:: SUPPLIED RECORDS ::
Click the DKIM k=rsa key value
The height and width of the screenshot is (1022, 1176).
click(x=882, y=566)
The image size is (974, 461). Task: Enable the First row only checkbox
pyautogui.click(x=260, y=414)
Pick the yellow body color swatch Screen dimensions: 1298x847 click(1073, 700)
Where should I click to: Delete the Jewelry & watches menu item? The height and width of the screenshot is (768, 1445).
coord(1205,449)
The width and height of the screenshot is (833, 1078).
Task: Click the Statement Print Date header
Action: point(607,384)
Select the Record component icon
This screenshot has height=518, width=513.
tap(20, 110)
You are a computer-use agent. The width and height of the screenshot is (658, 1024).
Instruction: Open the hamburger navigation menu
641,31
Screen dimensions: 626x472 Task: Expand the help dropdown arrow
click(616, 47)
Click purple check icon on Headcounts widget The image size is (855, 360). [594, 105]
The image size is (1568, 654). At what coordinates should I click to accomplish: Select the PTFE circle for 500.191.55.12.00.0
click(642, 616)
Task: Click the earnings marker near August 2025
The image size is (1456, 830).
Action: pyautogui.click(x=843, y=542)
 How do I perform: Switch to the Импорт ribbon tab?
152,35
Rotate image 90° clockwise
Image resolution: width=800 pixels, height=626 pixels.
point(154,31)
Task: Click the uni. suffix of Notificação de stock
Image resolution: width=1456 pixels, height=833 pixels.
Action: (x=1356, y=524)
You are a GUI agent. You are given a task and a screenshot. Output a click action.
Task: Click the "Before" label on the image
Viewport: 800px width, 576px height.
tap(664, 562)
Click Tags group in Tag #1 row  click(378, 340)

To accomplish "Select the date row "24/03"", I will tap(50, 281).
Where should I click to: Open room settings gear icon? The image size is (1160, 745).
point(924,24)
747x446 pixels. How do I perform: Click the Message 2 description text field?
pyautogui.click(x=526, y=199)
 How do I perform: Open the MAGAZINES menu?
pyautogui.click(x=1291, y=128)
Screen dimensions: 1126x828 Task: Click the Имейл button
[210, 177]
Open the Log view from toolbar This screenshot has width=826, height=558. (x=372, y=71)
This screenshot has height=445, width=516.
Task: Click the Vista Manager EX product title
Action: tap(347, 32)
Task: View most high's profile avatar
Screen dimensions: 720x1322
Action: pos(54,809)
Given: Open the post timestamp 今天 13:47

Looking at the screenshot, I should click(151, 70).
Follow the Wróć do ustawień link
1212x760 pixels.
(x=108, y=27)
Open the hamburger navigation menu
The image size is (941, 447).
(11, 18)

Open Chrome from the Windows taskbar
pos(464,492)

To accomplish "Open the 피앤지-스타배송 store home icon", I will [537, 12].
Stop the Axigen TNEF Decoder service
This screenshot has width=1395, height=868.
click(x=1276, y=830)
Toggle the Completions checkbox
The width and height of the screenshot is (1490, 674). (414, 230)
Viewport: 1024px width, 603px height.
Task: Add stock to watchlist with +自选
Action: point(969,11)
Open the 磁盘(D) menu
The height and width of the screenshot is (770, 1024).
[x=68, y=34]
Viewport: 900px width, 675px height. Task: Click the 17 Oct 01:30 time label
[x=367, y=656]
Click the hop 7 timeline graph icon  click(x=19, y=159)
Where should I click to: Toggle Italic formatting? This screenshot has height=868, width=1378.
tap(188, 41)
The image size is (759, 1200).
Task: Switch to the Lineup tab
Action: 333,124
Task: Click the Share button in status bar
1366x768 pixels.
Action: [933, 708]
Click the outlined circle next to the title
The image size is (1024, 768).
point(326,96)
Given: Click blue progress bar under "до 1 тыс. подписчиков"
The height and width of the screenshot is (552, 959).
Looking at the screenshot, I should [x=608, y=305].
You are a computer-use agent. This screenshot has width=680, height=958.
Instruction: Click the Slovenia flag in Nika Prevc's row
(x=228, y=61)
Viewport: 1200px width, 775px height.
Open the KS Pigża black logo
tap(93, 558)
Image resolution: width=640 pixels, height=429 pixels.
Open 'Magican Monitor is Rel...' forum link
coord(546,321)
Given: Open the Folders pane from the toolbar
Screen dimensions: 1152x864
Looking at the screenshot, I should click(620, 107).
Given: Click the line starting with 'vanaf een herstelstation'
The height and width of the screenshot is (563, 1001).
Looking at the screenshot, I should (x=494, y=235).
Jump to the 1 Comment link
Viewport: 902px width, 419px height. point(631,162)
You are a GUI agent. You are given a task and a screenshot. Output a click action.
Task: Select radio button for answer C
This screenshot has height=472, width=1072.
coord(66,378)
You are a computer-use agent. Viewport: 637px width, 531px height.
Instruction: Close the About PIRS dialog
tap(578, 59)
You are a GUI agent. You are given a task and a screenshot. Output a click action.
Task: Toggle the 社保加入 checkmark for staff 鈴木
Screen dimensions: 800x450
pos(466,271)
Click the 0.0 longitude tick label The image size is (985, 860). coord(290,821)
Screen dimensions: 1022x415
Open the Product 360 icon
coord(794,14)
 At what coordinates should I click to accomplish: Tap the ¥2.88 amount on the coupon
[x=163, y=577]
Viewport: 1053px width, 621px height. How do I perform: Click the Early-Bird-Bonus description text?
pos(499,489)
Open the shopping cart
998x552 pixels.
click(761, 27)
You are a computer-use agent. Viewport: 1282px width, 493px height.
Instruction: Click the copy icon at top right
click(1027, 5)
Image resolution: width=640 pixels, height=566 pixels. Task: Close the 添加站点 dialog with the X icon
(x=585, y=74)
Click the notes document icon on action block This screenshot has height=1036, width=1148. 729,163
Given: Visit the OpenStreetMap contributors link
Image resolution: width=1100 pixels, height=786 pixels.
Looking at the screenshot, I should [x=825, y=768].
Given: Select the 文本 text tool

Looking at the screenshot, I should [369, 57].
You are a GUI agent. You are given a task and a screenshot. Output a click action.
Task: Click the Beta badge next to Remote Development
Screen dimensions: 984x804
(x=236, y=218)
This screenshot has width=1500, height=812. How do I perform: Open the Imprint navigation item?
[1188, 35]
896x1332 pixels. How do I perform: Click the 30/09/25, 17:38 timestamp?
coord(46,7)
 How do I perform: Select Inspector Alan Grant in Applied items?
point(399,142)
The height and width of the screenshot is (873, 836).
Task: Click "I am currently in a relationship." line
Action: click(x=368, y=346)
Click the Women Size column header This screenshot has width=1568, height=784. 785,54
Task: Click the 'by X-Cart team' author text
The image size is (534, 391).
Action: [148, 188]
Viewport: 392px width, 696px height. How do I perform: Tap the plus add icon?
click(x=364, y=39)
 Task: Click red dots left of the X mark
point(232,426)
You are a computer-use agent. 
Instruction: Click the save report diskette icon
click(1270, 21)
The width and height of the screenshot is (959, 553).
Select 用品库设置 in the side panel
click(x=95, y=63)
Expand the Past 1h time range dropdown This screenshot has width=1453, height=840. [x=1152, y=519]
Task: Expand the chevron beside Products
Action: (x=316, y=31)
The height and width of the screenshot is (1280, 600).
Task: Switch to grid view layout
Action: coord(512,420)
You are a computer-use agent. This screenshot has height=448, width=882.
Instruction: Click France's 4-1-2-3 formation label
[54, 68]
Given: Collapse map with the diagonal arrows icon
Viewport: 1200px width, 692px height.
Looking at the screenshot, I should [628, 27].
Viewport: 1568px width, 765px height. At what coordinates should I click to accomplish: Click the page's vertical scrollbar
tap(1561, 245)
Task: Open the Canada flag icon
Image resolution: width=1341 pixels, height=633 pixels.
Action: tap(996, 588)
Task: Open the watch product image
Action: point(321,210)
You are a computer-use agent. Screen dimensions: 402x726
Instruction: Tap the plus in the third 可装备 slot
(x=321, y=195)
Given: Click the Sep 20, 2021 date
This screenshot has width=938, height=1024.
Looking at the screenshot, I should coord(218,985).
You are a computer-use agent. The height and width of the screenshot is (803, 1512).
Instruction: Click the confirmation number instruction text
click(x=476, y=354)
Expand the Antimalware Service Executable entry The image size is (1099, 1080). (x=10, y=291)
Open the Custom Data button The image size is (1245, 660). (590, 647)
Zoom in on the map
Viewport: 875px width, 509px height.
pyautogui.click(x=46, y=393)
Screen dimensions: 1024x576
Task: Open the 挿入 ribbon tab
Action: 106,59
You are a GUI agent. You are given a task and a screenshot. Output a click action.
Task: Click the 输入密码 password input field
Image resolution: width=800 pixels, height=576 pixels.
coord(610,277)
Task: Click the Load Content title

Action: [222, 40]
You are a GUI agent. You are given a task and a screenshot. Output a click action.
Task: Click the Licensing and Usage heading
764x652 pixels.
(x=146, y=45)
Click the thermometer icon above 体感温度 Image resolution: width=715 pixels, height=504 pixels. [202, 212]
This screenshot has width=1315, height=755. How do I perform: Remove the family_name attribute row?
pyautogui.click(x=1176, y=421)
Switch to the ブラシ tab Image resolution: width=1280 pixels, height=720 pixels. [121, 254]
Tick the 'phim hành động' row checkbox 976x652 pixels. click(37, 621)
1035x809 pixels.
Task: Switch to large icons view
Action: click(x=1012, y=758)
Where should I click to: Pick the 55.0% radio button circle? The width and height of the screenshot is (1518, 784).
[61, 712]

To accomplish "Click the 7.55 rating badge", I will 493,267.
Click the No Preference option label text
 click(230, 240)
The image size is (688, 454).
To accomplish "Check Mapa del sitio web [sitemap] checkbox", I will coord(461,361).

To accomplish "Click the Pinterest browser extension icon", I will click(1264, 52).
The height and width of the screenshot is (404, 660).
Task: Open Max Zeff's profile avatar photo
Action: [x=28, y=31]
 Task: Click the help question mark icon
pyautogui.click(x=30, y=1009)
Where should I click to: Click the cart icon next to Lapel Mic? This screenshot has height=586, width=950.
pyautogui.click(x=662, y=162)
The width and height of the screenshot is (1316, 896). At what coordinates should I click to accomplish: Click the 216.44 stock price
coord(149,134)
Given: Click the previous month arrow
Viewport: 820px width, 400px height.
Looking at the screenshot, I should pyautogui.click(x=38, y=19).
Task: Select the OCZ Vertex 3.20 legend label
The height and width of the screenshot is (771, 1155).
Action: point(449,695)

:: TASK DESCRIPTION ::
Up to and including the line with "Pick the yellow", transcribe the entries above exactly, starting from their first line.

:: THE ANSWER ::
Click the DKIM k=rsa key value
The height and width of the screenshot is (1022, 1176).
click(x=882, y=566)
The image size is (974, 461). Task: Enable the First row only checkbox
pyautogui.click(x=260, y=414)
Pick the yellow body color swatch Screen dimensions: 1298x847 click(1073, 700)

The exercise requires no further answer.